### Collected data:
+++

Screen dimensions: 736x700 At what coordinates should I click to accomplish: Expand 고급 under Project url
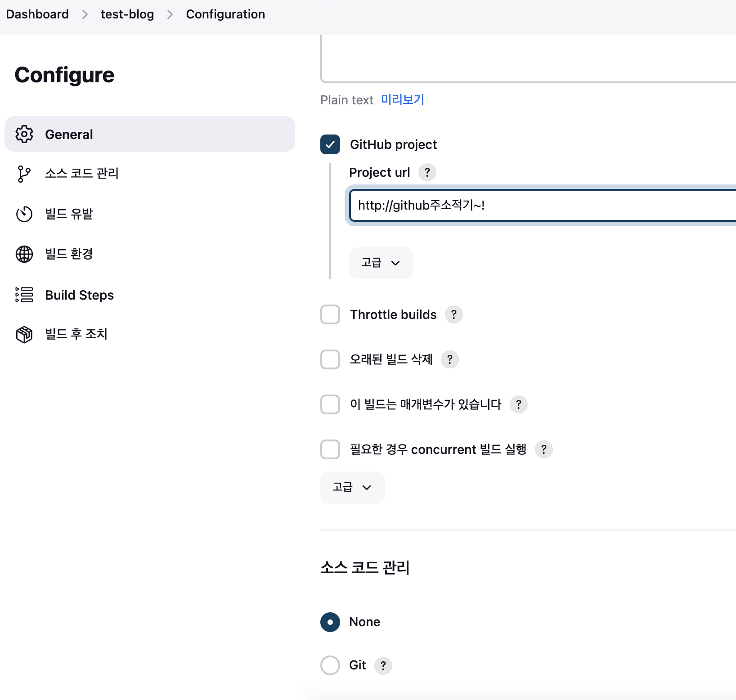click(381, 263)
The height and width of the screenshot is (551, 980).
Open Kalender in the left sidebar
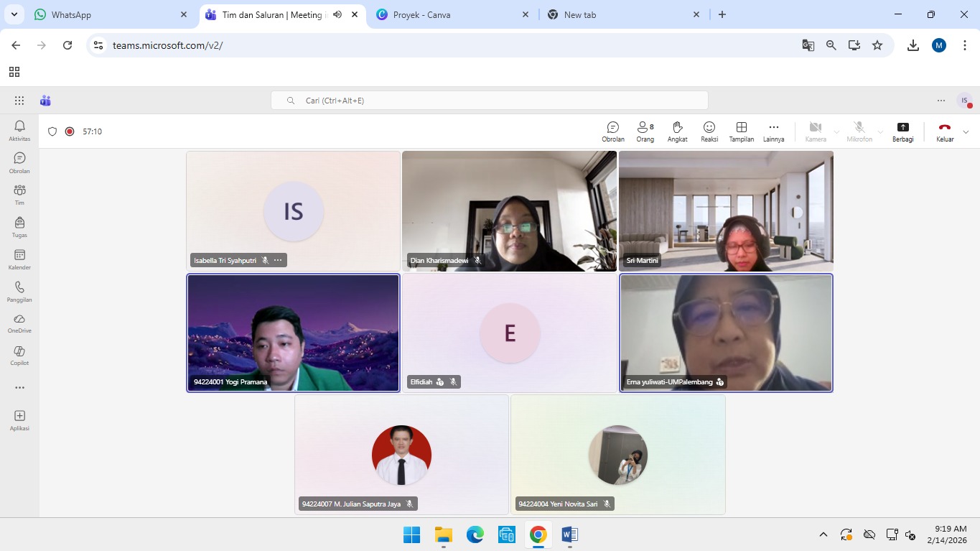coord(19,259)
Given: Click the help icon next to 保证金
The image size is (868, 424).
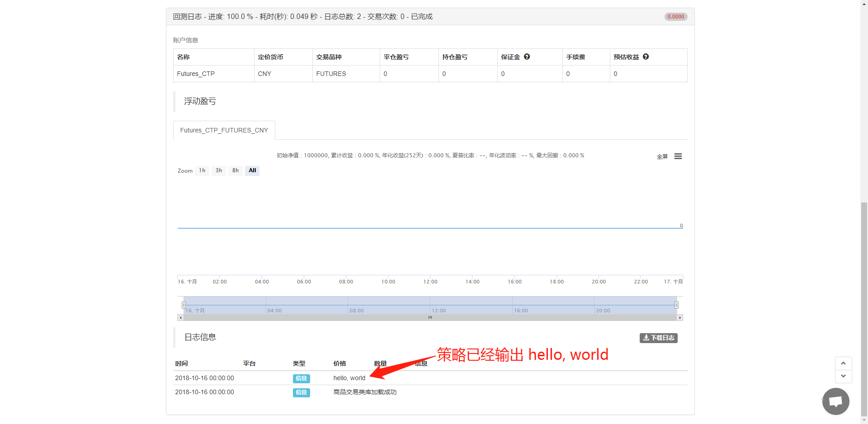Looking at the screenshot, I should (x=527, y=57).
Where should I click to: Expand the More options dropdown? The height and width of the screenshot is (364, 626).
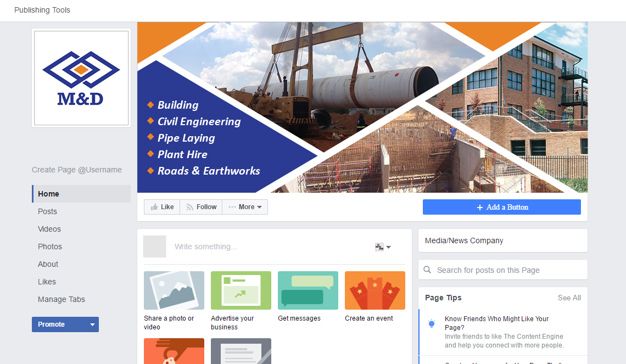pyautogui.click(x=245, y=207)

+++

### What you are asked to do:
From the line with "Where should I" to the final line of the records, inclusive, set down the lines exactly and add nothing; leave every picture out.

### Response below:
Where should I click to: Expand the More options dropdown? The height and width of the screenshot is (364, 626).
pyautogui.click(x=245, y=207)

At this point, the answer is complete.